Begin

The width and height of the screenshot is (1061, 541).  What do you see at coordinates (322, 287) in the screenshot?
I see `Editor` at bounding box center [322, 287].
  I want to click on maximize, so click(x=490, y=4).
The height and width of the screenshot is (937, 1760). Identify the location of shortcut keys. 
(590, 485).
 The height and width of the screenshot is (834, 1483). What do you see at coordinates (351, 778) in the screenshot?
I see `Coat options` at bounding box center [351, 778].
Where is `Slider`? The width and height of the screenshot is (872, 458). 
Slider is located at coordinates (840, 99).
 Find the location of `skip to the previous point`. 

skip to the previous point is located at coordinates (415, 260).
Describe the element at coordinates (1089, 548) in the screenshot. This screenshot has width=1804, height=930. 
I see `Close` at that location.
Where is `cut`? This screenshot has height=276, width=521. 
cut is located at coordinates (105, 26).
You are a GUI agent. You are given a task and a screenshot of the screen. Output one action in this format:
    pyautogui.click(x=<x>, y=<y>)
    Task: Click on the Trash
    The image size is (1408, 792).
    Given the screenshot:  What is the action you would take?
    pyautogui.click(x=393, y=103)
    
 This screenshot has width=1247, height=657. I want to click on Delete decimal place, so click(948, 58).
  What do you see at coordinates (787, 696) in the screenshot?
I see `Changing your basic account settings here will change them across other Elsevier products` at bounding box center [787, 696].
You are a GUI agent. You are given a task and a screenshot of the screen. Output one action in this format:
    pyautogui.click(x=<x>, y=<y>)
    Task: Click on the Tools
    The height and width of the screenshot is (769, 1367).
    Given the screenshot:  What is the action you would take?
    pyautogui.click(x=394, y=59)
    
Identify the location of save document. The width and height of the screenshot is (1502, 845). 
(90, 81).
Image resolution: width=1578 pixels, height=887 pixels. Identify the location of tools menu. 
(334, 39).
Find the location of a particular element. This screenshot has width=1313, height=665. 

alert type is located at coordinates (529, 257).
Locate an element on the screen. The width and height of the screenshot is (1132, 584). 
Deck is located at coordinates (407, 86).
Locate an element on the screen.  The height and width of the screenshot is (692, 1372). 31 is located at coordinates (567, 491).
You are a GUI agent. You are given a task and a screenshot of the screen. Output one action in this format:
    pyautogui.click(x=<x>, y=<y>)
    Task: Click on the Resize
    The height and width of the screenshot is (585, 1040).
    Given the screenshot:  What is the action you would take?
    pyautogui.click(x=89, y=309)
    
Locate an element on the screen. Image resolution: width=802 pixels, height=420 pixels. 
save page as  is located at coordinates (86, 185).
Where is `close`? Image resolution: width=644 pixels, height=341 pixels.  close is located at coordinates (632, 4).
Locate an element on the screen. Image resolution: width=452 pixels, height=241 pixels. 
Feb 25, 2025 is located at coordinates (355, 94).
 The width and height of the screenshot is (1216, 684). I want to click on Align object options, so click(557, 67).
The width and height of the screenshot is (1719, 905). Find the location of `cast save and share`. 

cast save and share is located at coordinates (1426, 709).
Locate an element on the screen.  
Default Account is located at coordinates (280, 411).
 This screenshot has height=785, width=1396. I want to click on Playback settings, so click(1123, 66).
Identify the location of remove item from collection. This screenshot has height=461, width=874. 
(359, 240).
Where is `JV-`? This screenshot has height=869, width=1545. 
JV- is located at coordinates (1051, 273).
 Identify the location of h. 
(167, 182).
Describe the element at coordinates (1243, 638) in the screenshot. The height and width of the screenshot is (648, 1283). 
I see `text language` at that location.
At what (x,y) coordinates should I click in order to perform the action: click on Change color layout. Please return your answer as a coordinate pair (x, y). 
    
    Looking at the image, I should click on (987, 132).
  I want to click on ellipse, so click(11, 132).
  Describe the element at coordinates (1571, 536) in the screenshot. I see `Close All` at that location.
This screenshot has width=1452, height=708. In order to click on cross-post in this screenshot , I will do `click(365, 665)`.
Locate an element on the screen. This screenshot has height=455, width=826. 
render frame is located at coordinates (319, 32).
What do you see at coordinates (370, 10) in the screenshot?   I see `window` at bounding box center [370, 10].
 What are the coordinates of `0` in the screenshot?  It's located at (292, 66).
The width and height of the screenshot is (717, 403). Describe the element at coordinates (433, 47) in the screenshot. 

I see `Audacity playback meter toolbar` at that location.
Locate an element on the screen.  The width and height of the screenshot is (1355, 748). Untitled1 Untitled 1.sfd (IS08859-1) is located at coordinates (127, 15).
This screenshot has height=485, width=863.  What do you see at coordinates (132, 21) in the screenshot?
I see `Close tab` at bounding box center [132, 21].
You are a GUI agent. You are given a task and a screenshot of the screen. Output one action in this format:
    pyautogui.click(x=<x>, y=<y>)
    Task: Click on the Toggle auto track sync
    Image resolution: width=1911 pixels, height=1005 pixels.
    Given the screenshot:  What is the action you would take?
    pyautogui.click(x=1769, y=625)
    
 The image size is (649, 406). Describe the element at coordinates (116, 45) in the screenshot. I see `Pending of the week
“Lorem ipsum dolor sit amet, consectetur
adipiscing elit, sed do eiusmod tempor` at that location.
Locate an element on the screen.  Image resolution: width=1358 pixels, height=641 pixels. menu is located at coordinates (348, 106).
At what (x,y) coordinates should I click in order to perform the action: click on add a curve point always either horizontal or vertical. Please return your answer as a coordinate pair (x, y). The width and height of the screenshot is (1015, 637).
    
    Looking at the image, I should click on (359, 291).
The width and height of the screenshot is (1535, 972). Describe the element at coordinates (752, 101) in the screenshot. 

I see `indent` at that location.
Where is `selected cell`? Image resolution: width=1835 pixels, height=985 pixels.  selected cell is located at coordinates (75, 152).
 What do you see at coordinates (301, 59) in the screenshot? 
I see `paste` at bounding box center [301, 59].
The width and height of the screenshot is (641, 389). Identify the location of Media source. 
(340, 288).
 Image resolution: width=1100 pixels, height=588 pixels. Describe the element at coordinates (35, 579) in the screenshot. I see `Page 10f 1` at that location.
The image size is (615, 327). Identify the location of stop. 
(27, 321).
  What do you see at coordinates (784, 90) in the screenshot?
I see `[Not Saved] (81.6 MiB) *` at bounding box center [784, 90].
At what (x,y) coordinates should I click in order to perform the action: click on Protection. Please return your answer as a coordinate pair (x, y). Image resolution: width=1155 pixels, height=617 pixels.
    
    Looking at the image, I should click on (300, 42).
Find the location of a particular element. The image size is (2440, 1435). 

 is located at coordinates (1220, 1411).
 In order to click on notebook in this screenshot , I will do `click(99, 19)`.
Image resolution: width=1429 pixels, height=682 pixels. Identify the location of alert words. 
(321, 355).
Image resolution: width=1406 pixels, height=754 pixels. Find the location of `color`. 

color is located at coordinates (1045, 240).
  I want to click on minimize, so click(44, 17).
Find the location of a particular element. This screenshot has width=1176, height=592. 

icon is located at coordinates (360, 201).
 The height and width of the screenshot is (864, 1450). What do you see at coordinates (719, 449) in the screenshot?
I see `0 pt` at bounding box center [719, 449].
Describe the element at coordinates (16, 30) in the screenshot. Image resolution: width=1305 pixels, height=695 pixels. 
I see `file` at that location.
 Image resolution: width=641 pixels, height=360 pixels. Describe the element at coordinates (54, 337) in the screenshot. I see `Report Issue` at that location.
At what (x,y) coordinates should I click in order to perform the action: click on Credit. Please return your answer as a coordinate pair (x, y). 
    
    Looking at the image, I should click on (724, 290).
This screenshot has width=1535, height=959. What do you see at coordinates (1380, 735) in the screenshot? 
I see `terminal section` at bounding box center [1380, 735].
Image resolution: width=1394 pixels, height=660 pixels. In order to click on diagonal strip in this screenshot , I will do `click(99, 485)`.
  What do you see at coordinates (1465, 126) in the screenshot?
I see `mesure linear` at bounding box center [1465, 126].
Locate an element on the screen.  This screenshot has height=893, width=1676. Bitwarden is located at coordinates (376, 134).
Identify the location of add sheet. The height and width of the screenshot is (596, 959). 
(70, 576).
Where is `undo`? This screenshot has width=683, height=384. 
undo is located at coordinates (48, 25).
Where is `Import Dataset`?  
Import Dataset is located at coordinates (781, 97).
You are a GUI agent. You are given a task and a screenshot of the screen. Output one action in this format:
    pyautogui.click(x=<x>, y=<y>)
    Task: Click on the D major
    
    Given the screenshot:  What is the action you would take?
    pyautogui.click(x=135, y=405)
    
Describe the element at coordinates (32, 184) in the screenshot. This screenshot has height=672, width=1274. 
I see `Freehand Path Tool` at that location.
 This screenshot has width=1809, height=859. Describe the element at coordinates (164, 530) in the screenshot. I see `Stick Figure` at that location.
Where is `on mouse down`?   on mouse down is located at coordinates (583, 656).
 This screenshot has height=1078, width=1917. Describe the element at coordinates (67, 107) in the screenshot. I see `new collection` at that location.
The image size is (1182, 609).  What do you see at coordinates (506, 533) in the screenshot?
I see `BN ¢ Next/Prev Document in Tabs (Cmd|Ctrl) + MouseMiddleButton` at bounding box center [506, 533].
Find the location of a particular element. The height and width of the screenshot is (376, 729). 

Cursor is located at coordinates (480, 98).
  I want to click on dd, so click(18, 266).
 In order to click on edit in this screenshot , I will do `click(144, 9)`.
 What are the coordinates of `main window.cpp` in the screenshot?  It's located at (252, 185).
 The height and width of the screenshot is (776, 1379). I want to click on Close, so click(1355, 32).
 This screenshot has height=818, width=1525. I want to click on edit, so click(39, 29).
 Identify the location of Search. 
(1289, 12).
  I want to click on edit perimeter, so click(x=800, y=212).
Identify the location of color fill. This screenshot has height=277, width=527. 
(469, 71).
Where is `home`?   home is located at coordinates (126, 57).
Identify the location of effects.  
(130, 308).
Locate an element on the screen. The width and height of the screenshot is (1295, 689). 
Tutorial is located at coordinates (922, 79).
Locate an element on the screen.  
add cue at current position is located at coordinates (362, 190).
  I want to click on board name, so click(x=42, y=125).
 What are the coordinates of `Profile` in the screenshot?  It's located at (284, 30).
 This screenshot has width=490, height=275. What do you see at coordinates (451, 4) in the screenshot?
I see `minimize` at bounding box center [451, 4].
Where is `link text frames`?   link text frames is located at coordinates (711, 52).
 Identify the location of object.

End

**Required work**
Please retype the items from the line that has "Find the location of a particular element. The image" through the line that has "In order to click on notebook", both lines included, exactly as they appear.

**Completed exercise**
Find the location of a particular element. The image size is (2440, 1435). 

 is located at coordinates (1220, 1411).
 In order to click on notebook in this screenshot , I will do `click(99, 19)`.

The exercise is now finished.